If you will read the portion of the Constitution below you will note that there is nothing about any portion of the Constitution, including other amendments, that cannot be amended except as noted until 1808. You will also note that there are no amendements which affect the quoted portion below. As a matter of record, I called to your attention in an earlier post that the Twenty-first Amendment repealed the Eighteenth Amendment. You also note that the Fourteenth Amendment, of which you are so fond, substantially curtailed the Tenth Amendment. Beyond these examples, the Sixteenth Amendment essentially “gutted” the protections of the Fifth Amendment as far as tax issues are concerned.
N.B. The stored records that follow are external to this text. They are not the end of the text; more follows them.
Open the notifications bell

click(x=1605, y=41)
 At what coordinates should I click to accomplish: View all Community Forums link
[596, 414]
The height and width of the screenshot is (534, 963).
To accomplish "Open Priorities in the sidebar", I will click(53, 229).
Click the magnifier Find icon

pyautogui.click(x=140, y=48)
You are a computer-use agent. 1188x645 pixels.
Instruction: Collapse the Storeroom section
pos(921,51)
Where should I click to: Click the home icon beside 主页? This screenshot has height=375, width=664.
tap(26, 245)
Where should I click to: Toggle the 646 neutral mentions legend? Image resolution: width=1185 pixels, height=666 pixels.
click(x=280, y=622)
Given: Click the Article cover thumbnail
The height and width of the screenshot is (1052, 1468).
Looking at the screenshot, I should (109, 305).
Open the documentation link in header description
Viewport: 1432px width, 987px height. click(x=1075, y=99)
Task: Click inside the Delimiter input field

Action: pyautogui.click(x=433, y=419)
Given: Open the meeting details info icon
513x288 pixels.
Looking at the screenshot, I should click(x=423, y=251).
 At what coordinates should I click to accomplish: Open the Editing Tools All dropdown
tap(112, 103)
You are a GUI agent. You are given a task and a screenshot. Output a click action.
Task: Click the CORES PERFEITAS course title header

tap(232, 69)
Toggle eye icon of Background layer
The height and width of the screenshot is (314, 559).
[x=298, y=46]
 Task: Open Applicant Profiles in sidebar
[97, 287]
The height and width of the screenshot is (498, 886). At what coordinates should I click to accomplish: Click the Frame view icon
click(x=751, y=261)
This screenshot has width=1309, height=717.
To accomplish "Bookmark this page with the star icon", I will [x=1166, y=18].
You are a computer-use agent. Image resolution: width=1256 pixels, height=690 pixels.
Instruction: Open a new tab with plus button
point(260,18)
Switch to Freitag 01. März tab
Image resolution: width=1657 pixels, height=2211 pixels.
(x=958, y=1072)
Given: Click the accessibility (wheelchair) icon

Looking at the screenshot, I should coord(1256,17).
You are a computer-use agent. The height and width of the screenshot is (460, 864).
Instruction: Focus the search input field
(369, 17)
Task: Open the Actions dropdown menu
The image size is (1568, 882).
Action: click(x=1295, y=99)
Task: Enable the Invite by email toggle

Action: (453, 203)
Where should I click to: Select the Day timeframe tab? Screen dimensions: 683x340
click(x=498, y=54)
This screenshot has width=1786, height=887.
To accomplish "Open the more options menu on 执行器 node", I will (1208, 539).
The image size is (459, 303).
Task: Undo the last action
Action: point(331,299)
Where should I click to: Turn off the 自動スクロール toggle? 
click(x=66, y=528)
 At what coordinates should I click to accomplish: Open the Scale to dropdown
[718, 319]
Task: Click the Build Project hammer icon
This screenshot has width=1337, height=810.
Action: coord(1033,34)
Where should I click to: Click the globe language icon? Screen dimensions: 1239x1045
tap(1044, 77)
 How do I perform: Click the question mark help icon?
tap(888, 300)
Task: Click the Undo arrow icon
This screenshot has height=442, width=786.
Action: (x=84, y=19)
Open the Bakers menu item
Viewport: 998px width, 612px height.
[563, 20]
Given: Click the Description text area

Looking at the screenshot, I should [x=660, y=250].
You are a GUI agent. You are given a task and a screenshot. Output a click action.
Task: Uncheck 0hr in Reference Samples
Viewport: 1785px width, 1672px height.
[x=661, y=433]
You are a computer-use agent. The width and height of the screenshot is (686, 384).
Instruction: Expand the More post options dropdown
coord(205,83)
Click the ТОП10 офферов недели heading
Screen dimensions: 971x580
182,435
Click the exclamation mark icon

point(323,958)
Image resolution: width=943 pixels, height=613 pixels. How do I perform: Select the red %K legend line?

Your theory, while it sounds great, fails miserably in view of reality.

US Constitution, Article V

The Congress, whenever two thirds of both houses shall deem it necessary, shall propose amendments to this Constitution, or, on the application of the legislatures of two thirds of the several states, shall call a convention for proposing amendments, which, in either case, shall be valid to all intents and purposes, as part of this Constitution, when ratified by the legislatures of three fourths of the several states, or by conventions in three fourths thereof, as the one or the other mode of ratification may be proposed by the Congress; provided that no amendment which may be made prior to the year one thousand eight hundred and eight shall in any manner affect the first and fourth clauses in the ninth section of the first article; and that no state, without its consent, shall be deprived of its equal suffrage in the Senate.